On one hand, though, it is possible, depending on the situation, that larger drives might impact the ability of the storage array to deliver the expected IOPS (input/output operations per second) to the application. Although different manufacturers have their own recipe for performance, the age-old variables of seek and rotate, or rotational delay (the time it takes for the actual read/write heads to be positioned at the data location on the disk drive) still exist. Theoretically, with the advent of flash drives, this issue will be lessened, if not eliminated.

The rotational delay variables are why most storage array manufacturers will group physical drives and try to spread logical volumes across multiple physical drives with a 15K’ option for the highest performance. The idea is that if you need more performance, then spin it faster. A 300-Gbyte drive spinning at 15,000 RPM definitely performs better than its cousin spinning at 10,000 RPM, as the read/write head passes over the data areas more quickly.

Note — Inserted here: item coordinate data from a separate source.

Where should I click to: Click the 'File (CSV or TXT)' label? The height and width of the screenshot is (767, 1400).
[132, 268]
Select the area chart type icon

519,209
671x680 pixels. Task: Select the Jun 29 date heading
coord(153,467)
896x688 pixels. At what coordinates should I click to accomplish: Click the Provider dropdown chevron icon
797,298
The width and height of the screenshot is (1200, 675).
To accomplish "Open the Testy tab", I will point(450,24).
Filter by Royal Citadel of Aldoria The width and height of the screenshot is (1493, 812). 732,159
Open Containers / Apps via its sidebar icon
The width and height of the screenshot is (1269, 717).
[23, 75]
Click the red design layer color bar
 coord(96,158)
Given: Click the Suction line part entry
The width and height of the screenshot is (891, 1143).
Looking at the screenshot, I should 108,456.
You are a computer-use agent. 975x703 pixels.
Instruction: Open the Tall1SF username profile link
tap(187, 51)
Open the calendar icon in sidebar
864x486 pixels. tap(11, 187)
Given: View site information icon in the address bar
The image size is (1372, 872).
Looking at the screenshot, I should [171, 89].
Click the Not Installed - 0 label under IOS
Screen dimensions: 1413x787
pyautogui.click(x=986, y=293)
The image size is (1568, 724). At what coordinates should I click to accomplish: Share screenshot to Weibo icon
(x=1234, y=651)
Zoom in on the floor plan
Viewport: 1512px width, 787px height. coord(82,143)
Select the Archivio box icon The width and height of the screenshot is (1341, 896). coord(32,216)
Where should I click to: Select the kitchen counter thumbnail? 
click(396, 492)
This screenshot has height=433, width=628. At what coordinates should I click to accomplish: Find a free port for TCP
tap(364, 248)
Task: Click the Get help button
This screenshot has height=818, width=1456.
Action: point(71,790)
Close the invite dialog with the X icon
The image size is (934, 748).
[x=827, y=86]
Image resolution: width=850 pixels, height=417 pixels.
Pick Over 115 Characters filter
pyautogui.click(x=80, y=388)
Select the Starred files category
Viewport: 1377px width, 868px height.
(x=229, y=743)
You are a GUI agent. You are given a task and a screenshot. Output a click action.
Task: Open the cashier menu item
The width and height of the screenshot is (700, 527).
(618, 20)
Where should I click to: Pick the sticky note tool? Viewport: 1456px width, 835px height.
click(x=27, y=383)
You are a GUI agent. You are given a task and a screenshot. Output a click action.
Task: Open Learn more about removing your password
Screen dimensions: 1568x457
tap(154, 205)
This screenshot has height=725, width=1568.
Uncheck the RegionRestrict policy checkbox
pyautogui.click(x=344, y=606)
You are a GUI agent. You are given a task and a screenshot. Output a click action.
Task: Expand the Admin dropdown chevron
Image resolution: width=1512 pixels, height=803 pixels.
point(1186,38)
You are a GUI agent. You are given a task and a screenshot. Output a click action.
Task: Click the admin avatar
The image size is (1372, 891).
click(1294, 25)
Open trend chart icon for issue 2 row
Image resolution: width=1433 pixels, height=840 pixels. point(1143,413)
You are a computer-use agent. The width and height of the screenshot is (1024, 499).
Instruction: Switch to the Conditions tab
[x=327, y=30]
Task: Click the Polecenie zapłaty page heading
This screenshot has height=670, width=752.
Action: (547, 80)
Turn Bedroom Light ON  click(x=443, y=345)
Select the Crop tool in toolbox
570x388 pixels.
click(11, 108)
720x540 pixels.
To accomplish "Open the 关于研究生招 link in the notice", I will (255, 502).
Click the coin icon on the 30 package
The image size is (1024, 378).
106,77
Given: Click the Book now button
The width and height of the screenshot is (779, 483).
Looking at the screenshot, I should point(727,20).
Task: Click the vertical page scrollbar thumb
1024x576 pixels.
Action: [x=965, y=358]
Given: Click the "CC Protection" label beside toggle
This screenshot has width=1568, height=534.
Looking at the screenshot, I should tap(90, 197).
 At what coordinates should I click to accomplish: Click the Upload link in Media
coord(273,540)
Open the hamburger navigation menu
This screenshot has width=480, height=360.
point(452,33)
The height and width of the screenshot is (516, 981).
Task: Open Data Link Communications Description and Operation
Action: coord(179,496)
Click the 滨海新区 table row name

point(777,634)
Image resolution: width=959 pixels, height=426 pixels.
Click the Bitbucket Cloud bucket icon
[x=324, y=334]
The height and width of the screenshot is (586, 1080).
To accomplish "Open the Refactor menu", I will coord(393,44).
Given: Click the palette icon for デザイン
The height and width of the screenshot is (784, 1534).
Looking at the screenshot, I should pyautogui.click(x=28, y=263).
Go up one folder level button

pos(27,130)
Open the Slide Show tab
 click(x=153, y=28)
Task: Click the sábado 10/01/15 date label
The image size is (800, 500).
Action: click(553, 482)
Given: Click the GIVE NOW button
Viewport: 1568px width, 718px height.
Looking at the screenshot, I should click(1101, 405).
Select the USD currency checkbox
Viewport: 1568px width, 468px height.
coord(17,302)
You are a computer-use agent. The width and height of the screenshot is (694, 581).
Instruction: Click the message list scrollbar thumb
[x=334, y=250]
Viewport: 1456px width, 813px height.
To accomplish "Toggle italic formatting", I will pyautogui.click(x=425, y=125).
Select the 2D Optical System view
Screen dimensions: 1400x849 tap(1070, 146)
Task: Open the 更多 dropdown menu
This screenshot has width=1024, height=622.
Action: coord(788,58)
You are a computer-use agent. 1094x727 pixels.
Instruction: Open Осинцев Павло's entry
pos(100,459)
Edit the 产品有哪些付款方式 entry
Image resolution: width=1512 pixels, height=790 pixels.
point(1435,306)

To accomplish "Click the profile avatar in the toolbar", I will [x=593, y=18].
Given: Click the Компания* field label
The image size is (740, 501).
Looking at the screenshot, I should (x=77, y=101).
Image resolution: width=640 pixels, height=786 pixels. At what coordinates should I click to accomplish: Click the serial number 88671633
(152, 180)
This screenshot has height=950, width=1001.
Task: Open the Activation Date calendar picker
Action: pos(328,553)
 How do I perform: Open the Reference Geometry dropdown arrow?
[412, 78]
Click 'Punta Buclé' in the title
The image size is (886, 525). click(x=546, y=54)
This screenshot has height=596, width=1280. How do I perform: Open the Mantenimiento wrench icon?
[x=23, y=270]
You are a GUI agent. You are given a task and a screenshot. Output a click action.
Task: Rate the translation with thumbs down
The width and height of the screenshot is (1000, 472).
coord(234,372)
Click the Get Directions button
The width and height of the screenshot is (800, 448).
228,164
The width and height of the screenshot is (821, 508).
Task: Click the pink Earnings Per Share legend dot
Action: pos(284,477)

In theory, if you have a requirement for 1 Tbyte of usable capacity for an application that requires higher performance, this could conceivably reside on a single 1-Tbyte disk drive, although performance levels would not be met. It is not uncommon that providing enough disk drives (‘spindles’) to deliver the IOPS required exceeds the capacity that is actually required. This is clearly a negative side effect that affects capacity planning.

On the other hand, most high-end arrays are fronted by large amounts of cache. Therefore, the actual writes to the drive, regardless of the size, are all originally written to cache, which is the point in time when an acknowledgment is given back to the application. It is only later in the process that the actual write is de-staged and written to the physical disk drive. From the perspective of the storage array, provided users are within the ratios of cache to disk specification, there should not be any storage array performance degradation.If you look at the performance metrics of the 300-Gbyte/10K drives available today versus 73-Gbyte/10K drives purchased 3 or more years ago, the 300-Gbyte drives can provide better performance due to larger on-board cache and enhanced/faster disk-to-system interfaces -- for example, 2-Gbit/s Fibre Channel versus 4-Gbit/s Fibre Channel.

So, it is possible to see lower performance of your storage array when using larger disk drives. However, if you understand how you are defining performance, measure it accordingly and choose the appropriate technology and configuration, then the likelihood is you won’t see lower performance.